======== Records shown ========

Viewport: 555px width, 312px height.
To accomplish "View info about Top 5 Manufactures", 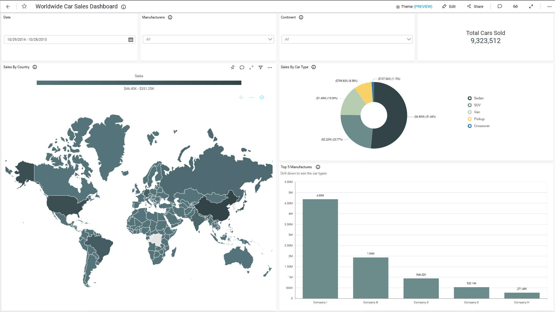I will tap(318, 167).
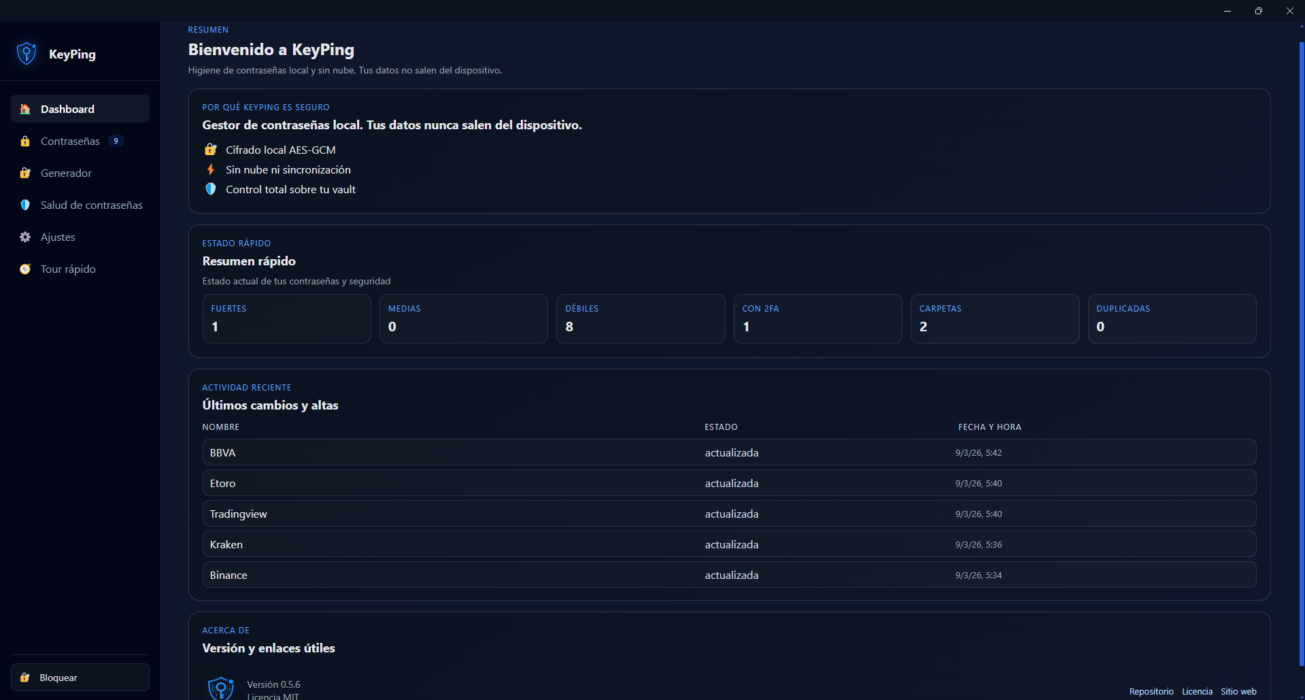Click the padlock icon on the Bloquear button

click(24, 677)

========
======== Records shown ========

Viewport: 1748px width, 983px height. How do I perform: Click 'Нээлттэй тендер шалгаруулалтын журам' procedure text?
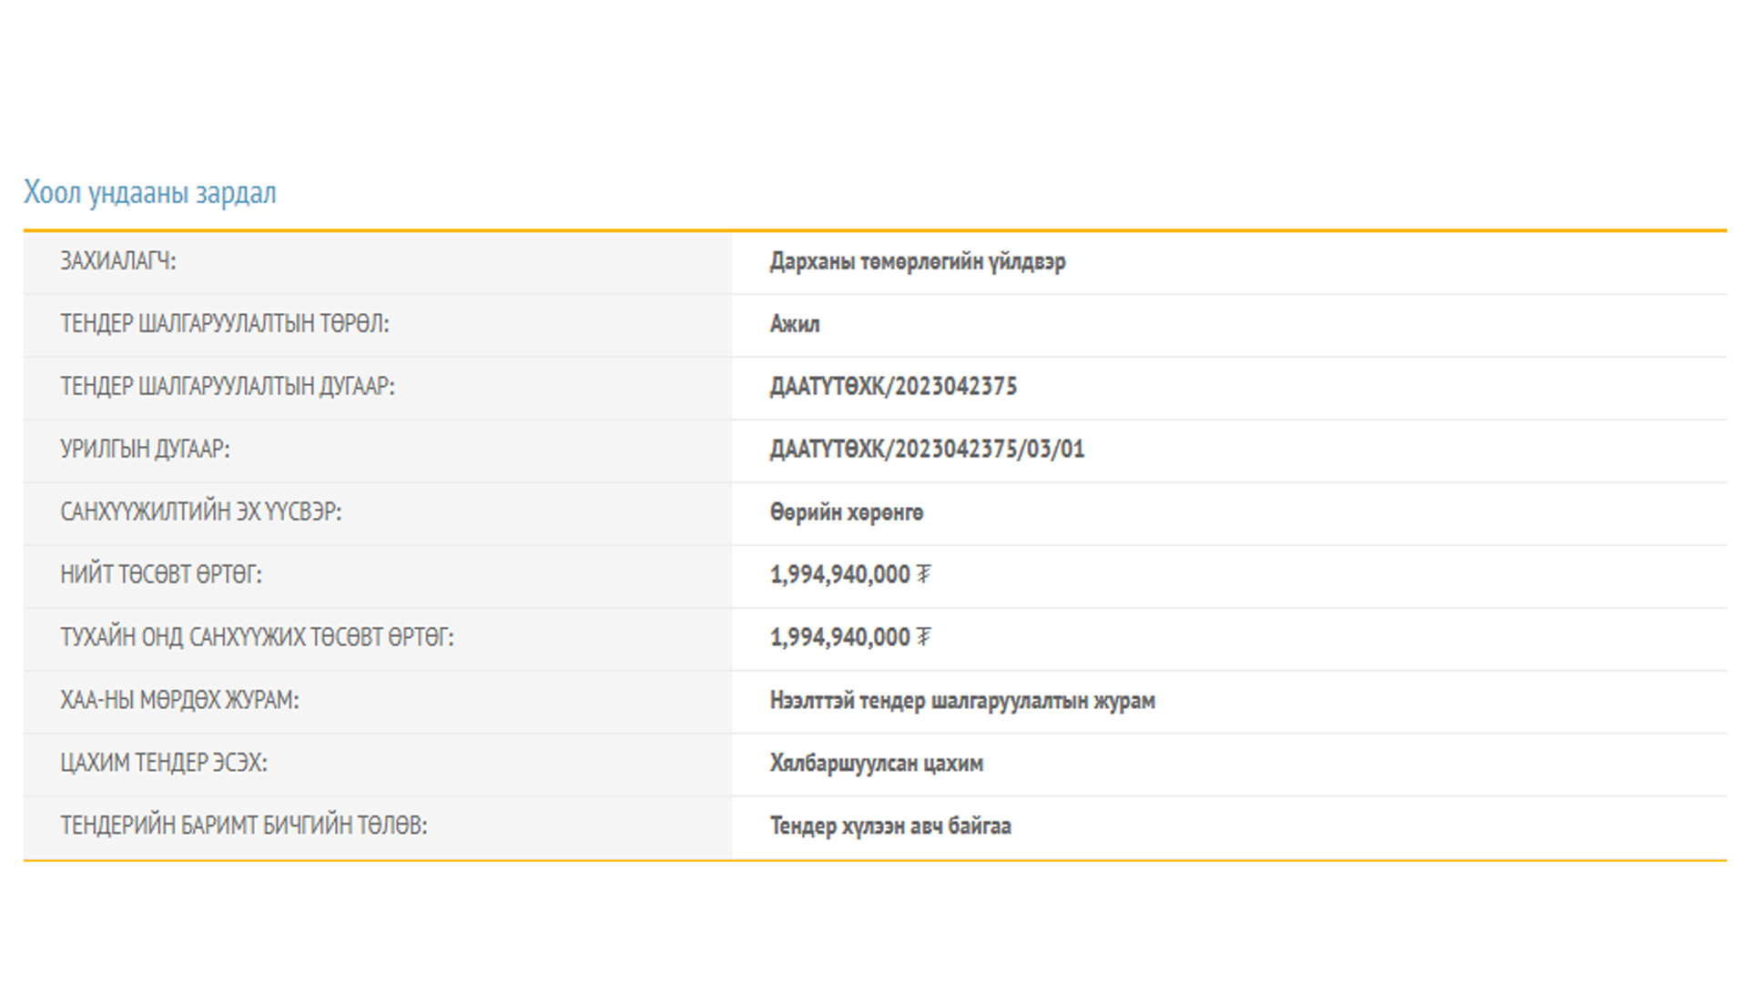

========

Only the number is wanted: how many lines of these entries contain the string "Viewport"?

Response to this exercise — 2